Hamas is a terrorist organization and Iranian government proxy whose foundational beliefs are for the destruction of the Jewish state and the globalization of the genocide they attempted to perpetrate against the Jewish people on October 7. Read their charter, listen to what their leadership says - they have never tried to hide these linchpins of their collective identity. Hamas has spent decades brainwashing the citizens of Gaza. It has restricted access to food, clean water, and health care in favour of stockpiling weapons and constructing terror tunnels, like the one where these six hostages were held and murdered.

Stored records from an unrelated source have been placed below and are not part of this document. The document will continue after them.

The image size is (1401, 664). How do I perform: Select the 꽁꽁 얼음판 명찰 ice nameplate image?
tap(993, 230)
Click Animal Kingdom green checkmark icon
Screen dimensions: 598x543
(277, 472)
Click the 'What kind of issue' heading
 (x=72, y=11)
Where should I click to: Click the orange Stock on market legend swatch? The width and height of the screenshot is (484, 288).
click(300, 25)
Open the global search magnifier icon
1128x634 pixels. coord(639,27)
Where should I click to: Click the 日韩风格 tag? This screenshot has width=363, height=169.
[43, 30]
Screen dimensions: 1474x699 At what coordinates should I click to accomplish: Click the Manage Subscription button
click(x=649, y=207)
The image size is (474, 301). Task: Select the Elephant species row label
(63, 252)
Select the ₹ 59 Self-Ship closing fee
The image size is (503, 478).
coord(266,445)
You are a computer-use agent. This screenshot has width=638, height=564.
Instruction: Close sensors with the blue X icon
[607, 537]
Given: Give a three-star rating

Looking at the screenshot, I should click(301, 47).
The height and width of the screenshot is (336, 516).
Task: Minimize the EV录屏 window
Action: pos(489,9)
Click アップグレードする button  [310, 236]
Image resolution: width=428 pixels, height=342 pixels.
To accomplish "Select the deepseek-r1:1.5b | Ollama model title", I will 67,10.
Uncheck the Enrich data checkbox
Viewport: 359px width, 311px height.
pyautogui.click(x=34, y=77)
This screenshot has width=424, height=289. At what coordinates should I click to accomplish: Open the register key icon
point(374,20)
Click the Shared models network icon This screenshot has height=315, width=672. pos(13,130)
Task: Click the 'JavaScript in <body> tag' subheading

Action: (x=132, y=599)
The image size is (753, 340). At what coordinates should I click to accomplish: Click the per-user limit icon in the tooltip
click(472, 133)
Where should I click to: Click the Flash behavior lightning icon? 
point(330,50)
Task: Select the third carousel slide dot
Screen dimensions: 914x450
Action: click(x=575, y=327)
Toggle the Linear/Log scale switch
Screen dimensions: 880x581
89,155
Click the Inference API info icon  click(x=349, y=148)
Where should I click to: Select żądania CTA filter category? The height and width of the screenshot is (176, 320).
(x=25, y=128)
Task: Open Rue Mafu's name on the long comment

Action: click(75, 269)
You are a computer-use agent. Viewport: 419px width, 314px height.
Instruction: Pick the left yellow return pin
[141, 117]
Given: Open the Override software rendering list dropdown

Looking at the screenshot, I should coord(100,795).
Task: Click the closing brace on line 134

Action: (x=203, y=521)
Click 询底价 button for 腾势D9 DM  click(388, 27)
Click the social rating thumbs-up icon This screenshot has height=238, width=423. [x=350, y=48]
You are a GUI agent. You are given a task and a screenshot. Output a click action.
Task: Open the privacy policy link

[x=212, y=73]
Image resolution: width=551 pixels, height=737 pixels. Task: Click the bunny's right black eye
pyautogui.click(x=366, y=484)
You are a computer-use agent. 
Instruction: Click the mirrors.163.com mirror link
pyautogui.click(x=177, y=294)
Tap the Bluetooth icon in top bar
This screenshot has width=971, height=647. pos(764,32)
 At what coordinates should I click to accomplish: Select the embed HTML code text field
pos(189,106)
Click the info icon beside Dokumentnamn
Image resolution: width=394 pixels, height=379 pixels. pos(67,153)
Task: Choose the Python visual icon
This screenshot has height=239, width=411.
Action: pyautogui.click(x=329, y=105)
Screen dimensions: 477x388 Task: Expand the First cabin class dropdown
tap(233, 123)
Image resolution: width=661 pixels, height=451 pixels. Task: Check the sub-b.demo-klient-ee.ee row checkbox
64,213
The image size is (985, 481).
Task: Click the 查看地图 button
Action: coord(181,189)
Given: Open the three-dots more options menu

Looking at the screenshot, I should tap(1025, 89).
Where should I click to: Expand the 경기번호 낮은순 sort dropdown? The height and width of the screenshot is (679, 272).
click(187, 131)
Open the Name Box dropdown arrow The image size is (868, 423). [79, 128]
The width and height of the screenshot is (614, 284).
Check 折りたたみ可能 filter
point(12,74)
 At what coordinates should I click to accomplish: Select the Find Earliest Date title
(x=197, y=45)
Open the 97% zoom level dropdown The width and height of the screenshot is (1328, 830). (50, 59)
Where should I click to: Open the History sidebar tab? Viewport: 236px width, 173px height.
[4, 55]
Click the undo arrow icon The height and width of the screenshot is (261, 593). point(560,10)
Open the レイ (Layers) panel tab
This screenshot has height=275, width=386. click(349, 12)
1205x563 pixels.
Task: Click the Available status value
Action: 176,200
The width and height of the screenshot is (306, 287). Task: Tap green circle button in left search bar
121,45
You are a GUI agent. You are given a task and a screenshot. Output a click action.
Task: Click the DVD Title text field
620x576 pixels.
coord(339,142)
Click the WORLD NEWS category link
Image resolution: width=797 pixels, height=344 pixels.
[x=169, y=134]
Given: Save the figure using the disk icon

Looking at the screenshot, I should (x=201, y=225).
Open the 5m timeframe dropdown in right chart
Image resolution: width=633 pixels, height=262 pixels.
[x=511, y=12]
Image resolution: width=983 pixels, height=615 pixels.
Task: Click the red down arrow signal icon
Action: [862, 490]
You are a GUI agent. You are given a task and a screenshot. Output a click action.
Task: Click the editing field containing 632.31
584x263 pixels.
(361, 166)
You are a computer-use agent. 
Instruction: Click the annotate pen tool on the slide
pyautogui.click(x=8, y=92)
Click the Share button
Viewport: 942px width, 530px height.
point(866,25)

Innocent civilians have been casualties of urban warfare since time immemorial. It is a tragic fact that seems to have been forgotten in much of the now peaceful world. When two armies are fighting in an urban centre, no matter how careful they are - how many opportunities and warnings are provided for civilians to escape, non-combatants will inevitably be caught in the crossfire. Civilian casualties of war are categorically different from a group of people crossing a border with the express intention of raping and murdering the civilians on the other side. The difference between those two things - difference in moral culpability - should be apparent. There is no moral equivalency here. Defending the actions of Palestinian leadership over the last 11 months is defending the truest form of evil many of us have seen in our lifetimes.
If Hamas cared about its people and wanted the war to end, they would have accepted any of the deals that have been brokered in the last 11 months. It is Hamas who continues to reject offers of peace. Hamas started this war, and it is them who have decided to prevent it from ending and thereby increase the number of Palestinian civilian casualties as a result. If Hamas cared about civilian causalities in Gaza, they stop using hospitals and schools to conduct their terrorist operation, giving the IDF no option but to go after these locations. If the Palestinian leadership wanted to peacefully coexist with Israel in a two-state solution, they would have seized on one of the many times when this arrangement was on the table.
Those marching against Israel for the last 11 months are not protesting a war. They are protesting collective Jewish existence, not only in Israel, but as is increasingly being demonstrated, everywhere. If this isn’t clear, pay more attention to what the slogans chanted really mean. What do you think it means to protest Zionism?
I am 28 years old. I was the same age as Hersh when I started law school. I am older than he will ever be. I have been thinking about this a lot - how young 23 is, and how many places he’ll never see, books he’ll never read, and people he’ll never meet, because I know how much living I have done in the last 5 years. I am older than Eden Yerushalmi, Almog Sarusi, and Ori Danino will be as well. Their memories, and those of Carmel Gat and Alexander Lobanov, are a blessing. Their memories are a revolution. Their memories are a painful reminder of the failure to identify evil when it stands before us.
Note to the reader: I don’t want to be doing this right now, and I’m putting it at the end because I don’t like that I know I have to do it. I am stating for the record that I believe the loss of any civilian life is terrible. My heart breaks for the innocent people in Gaza, particularly children, who are suffering both at the hands of the Hamas government that is failing to prioritize them and as a result of the war. I absolutely support the IDF’s continued effort to eradicate Hamas and bring home the remaining hostages. This week has been a horrible reminder of just how important and urgent that mission is. I am not justifying the death or suffering of Palestinian people in service of this, but I understand it as a reality that cannot always be avoided and accept it as such. I hope and pray the war ends soon and that there will be a better future in store for the Palestinian people when that time comes.
This. Thank you Sadie for articulating this so clearly for all of us.